■ **YOUR ASSIGNMENT**: Reproduce only the lines below from the line containing "Task: Click the blue 5.90 price label on axis" to the line containing "Click the Amount field stepper arrows", exactly as written, with both end lines kept. Omit the pictures.

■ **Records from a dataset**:
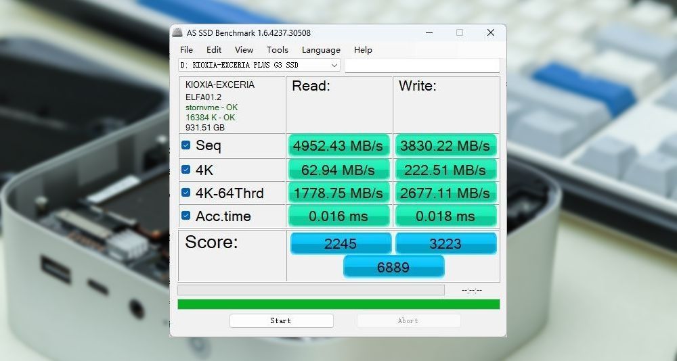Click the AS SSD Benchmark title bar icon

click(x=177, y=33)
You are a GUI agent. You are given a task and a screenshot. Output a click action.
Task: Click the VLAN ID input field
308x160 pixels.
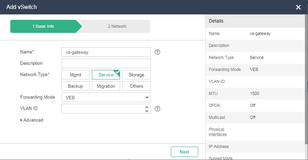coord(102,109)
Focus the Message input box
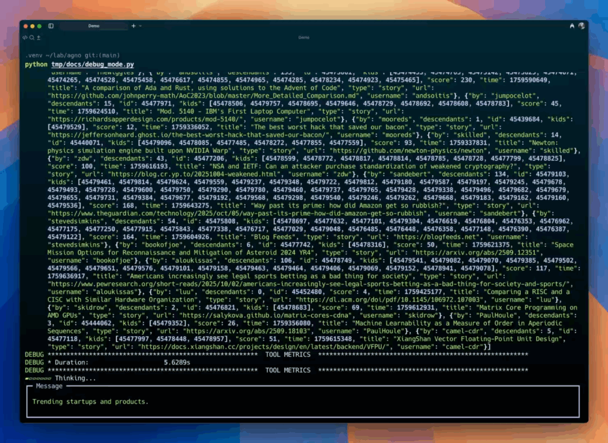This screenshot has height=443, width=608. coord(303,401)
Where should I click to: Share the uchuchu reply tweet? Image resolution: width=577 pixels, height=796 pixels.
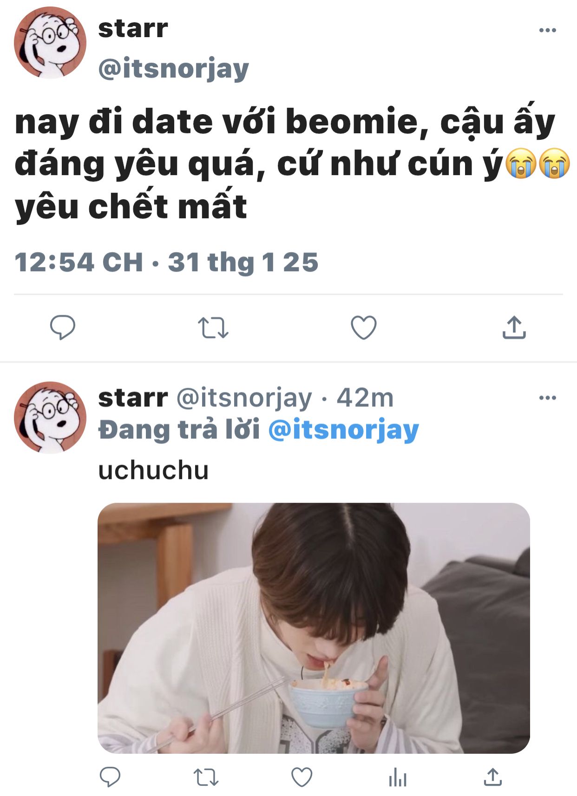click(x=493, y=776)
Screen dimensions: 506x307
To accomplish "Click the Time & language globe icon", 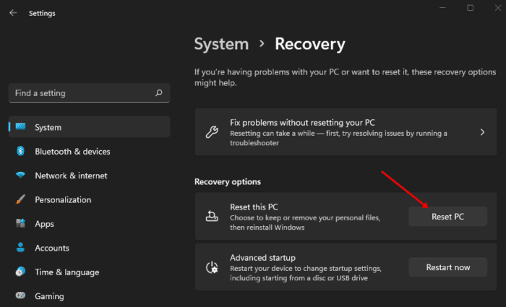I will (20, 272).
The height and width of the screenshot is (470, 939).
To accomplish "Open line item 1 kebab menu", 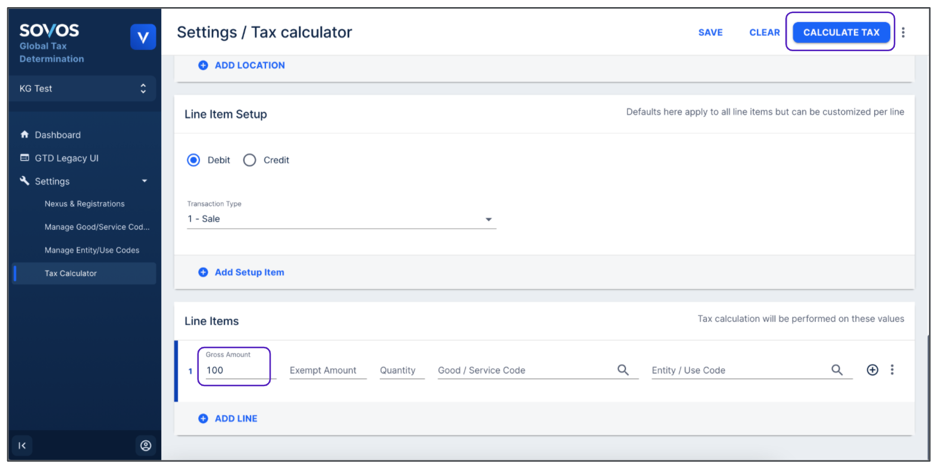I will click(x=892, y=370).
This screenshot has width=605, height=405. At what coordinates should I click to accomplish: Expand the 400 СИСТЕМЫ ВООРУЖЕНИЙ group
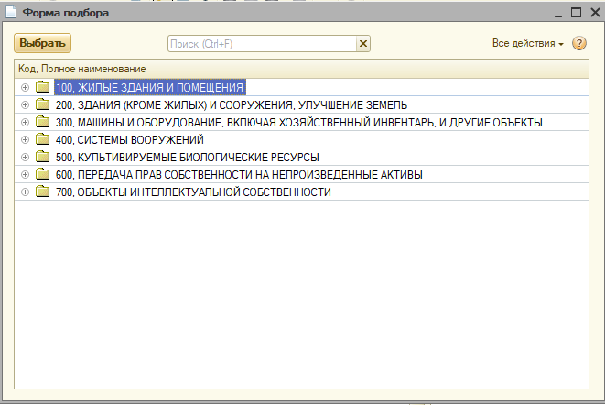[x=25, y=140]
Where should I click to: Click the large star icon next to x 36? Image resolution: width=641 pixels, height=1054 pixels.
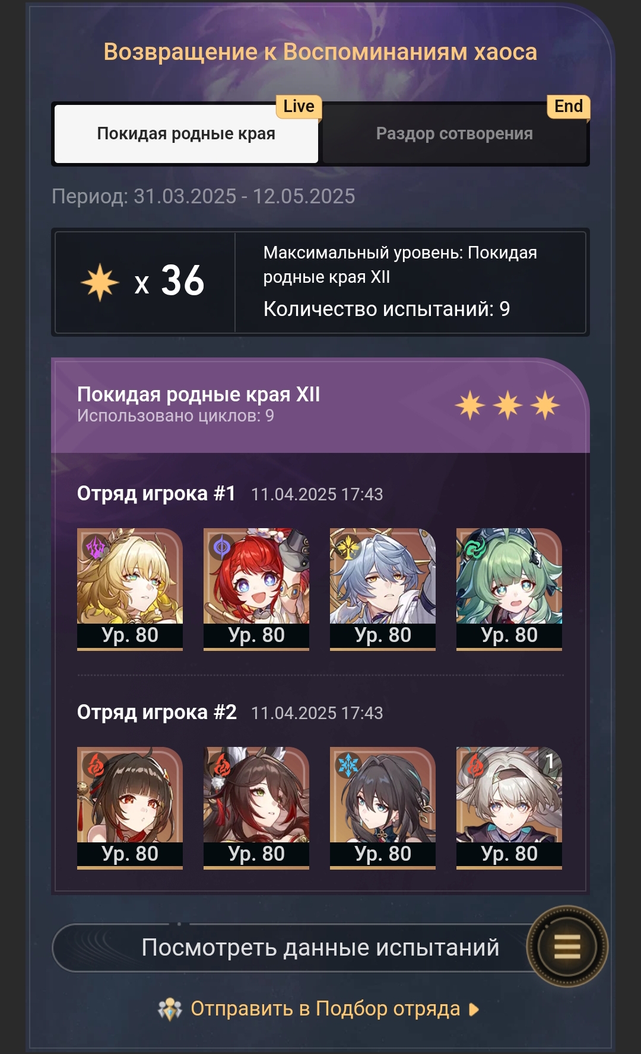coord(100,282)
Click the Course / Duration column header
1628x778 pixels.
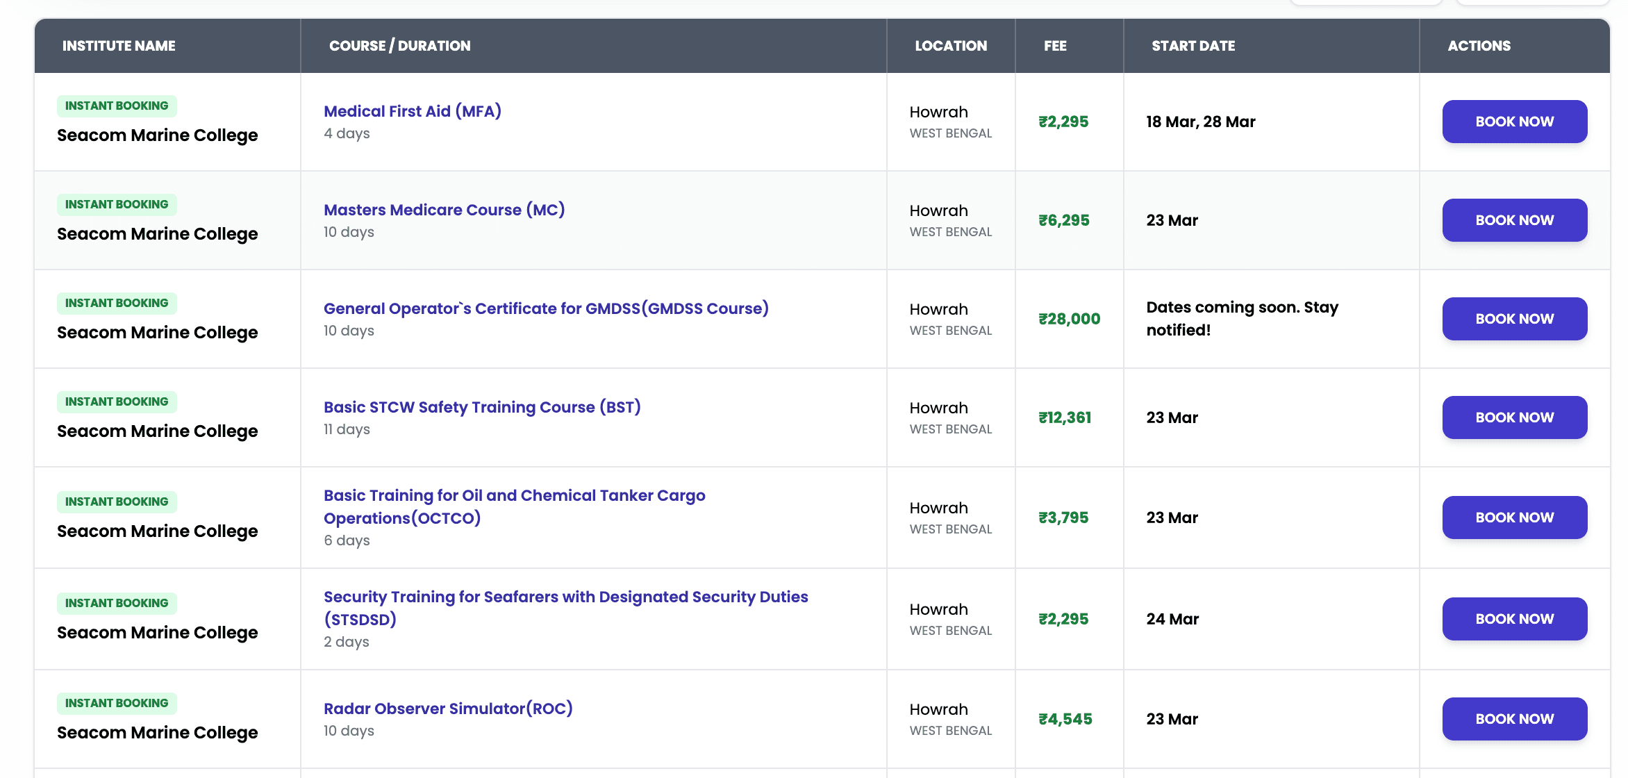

--

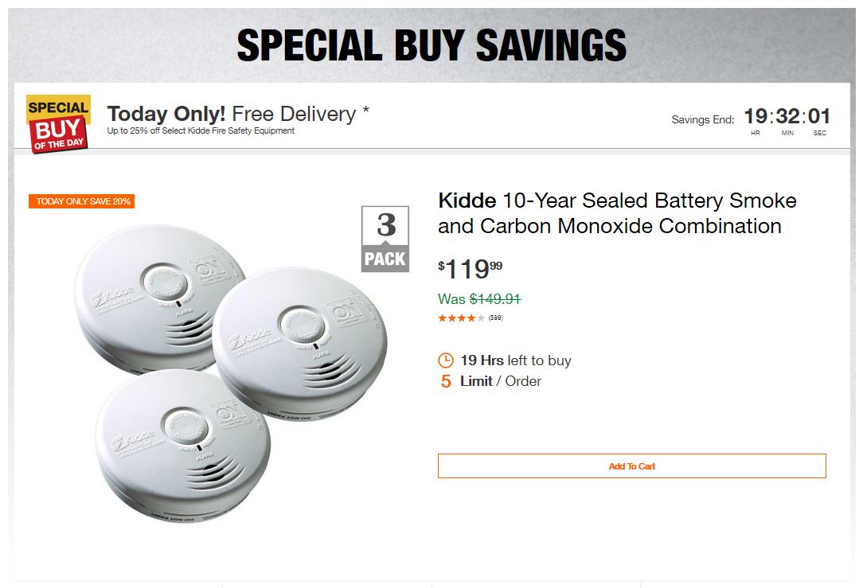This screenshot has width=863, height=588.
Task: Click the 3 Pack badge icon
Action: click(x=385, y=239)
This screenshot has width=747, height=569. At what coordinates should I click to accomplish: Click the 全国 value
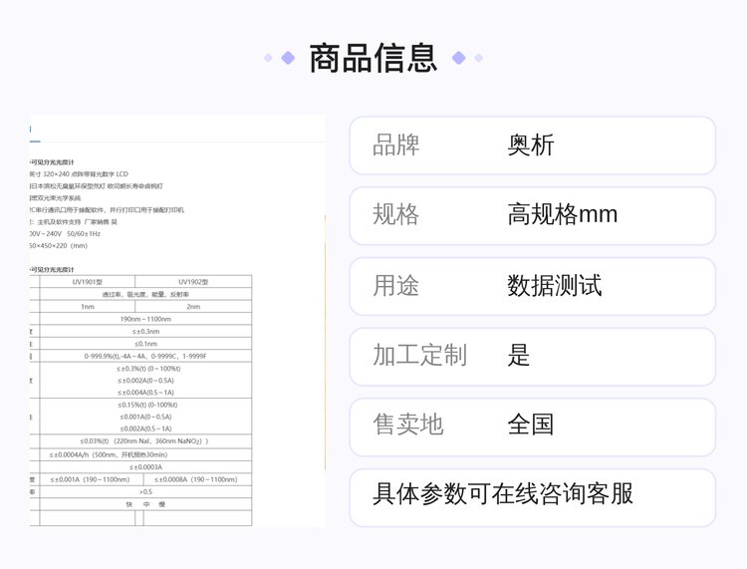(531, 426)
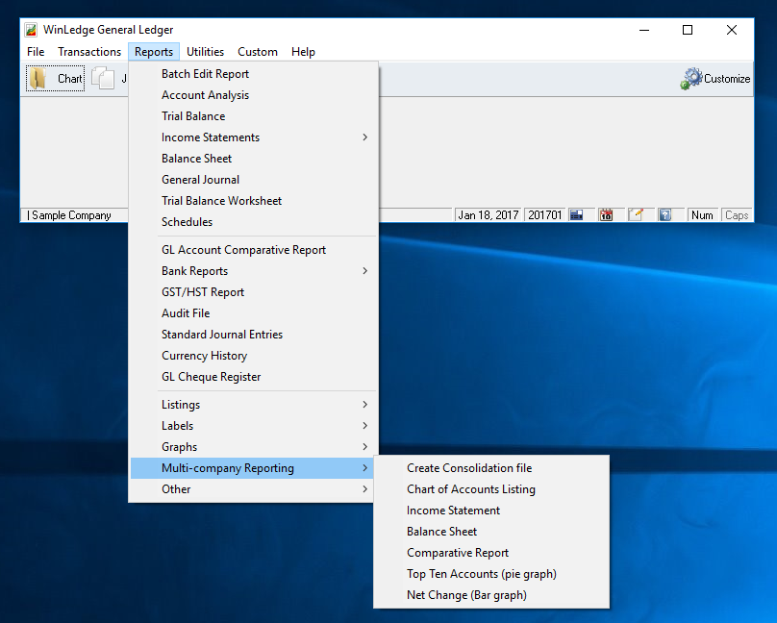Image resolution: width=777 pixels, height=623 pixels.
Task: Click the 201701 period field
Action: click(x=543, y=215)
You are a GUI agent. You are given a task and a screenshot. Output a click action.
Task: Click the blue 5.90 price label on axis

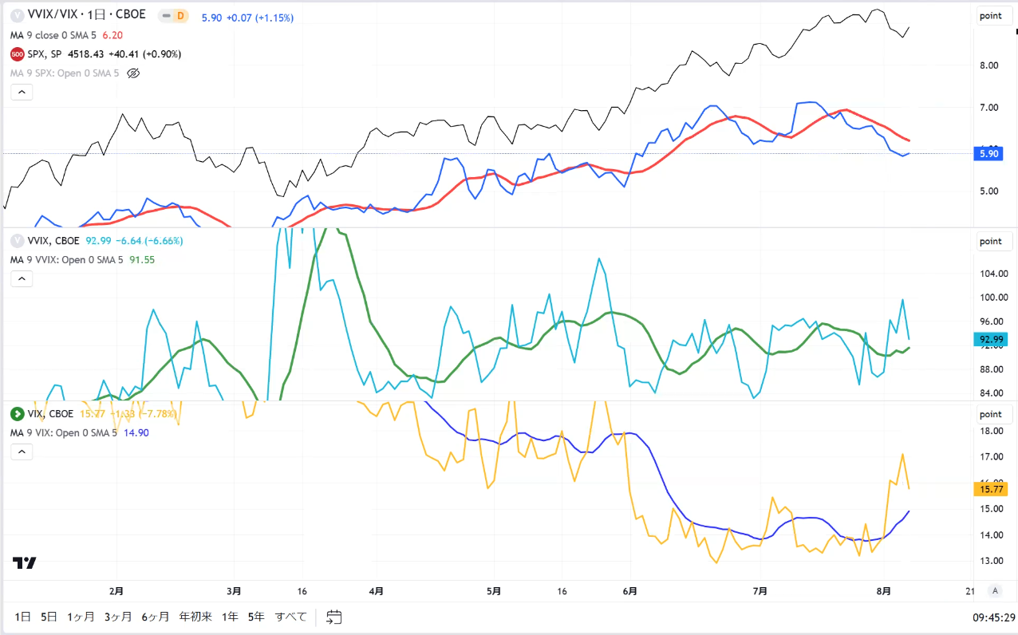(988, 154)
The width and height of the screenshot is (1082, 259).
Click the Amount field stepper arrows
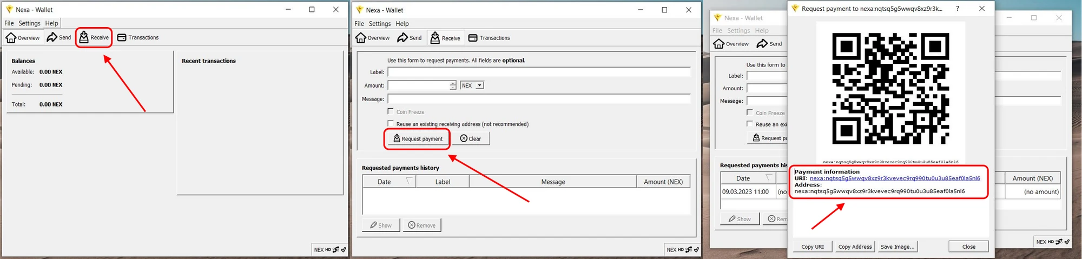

■ **ANSWER FOR THE TASK**:
Task: Click the blue 5.90 price label on axis

(988, 154)
The width and height of the screenshot is (1082, 259).
Click the Amount field stepper arrows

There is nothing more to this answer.